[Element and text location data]
- - -
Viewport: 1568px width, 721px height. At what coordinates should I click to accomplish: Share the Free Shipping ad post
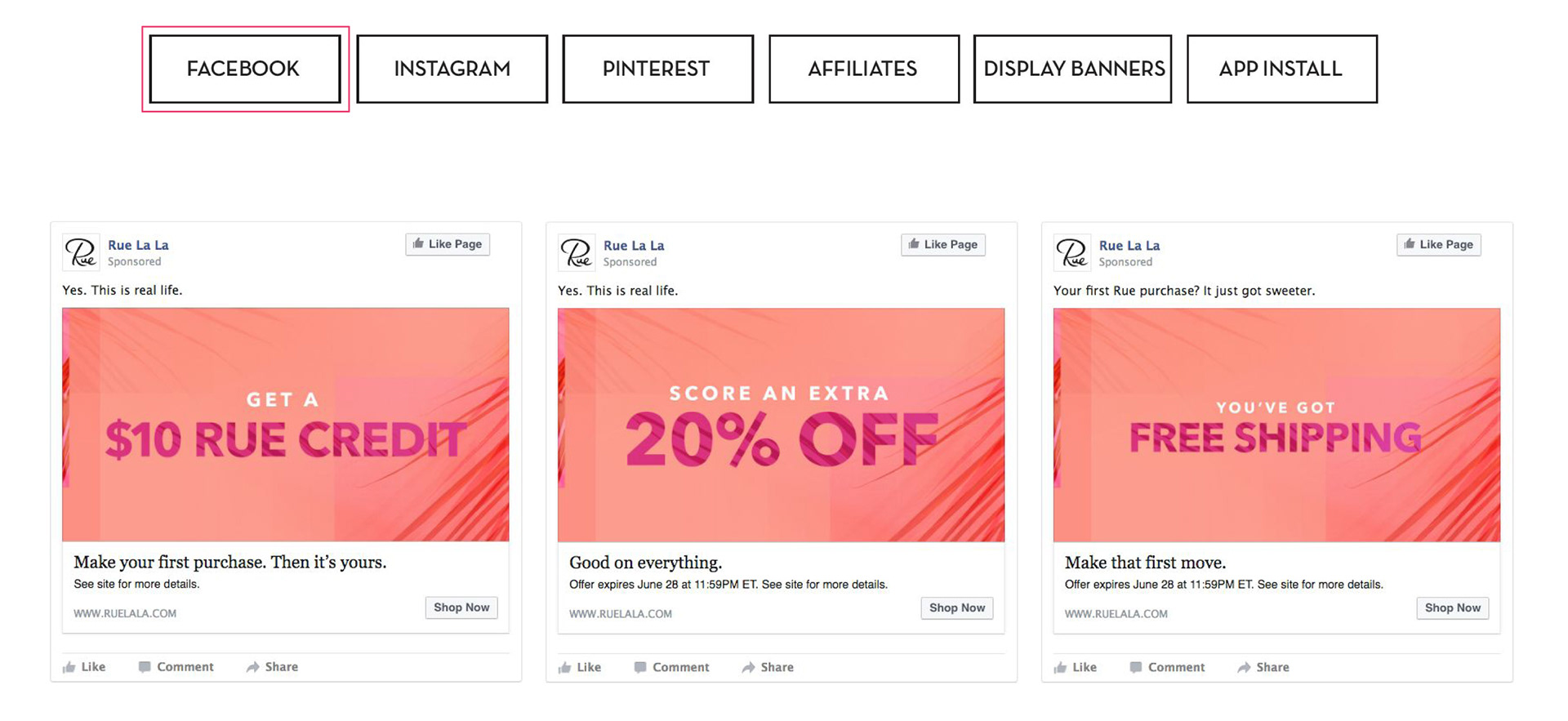pos(1263,667)
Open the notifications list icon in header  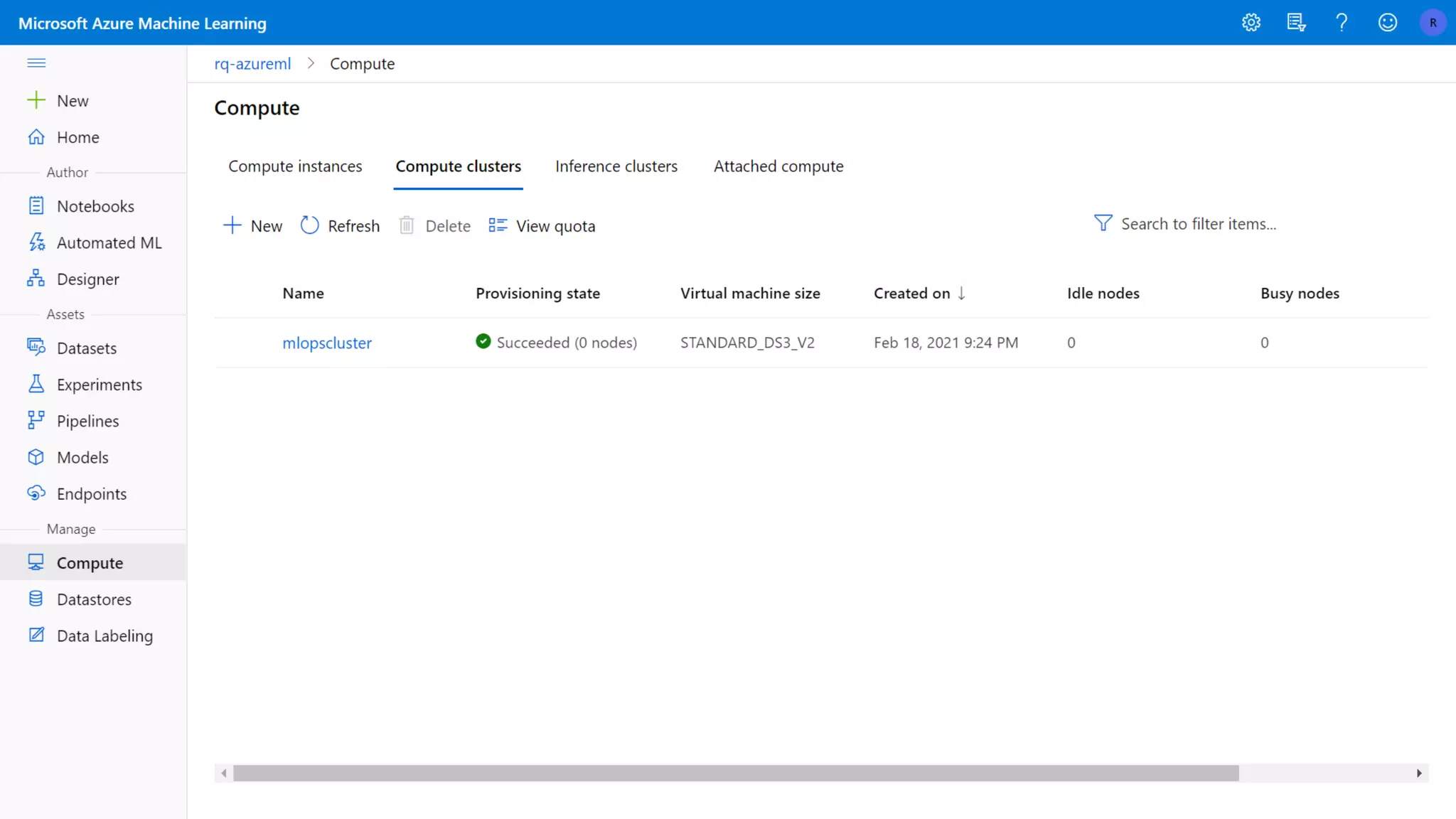[x=1296, y=23]
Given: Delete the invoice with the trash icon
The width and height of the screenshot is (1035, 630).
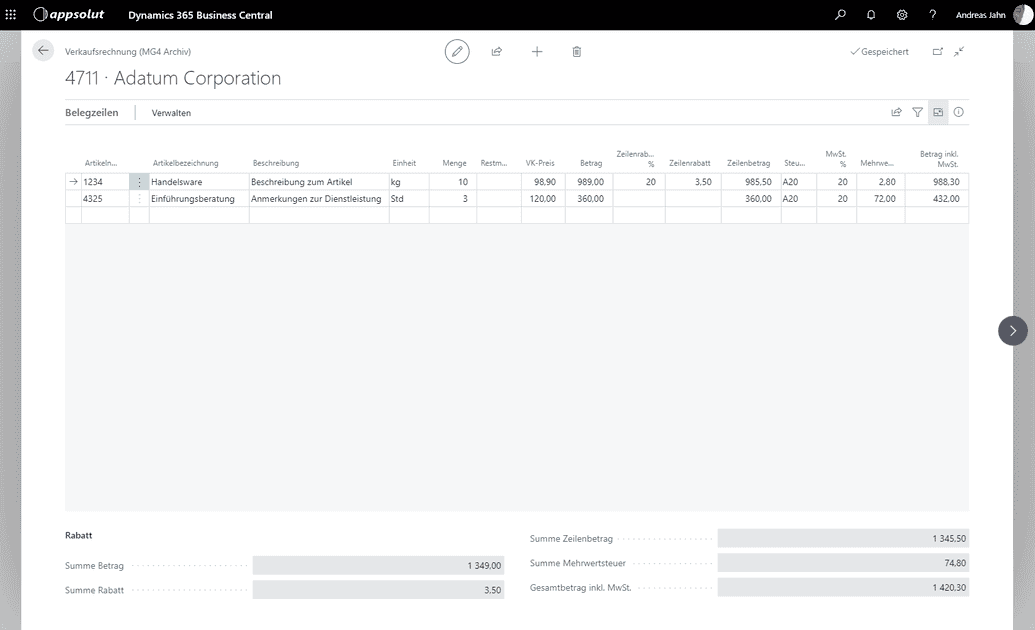Looking at the screenshot, I should [577, 51].
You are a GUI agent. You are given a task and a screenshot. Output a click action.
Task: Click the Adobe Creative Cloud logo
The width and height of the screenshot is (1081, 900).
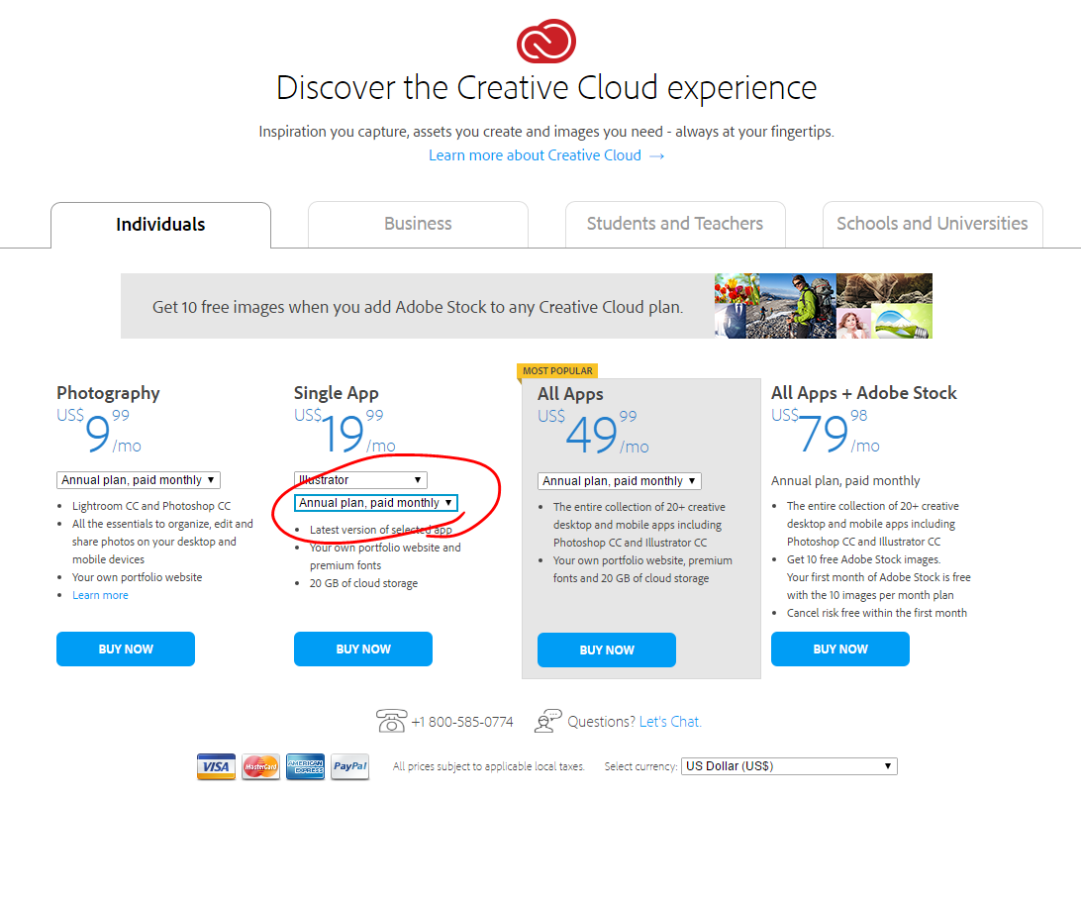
- - -
● Aim:
Could you transcribe, word for word, the lines of the listing from the one containing "Given: Delete the invoice with the trash icon" through the end of the listing, both ends included, while leaving the pictures out?

● The completed task:
Given: Delete the invoice with the trash icon
The width and height of the screenshot is (1035, 630).
Looking at the screenshot, I should [577, 51].
You are a GUI agent. You are given a task and a screenshot. Output a click action.
Task: Click the Adobe Creative Cloud logo
The width and height of the screenshot is (1081, 900).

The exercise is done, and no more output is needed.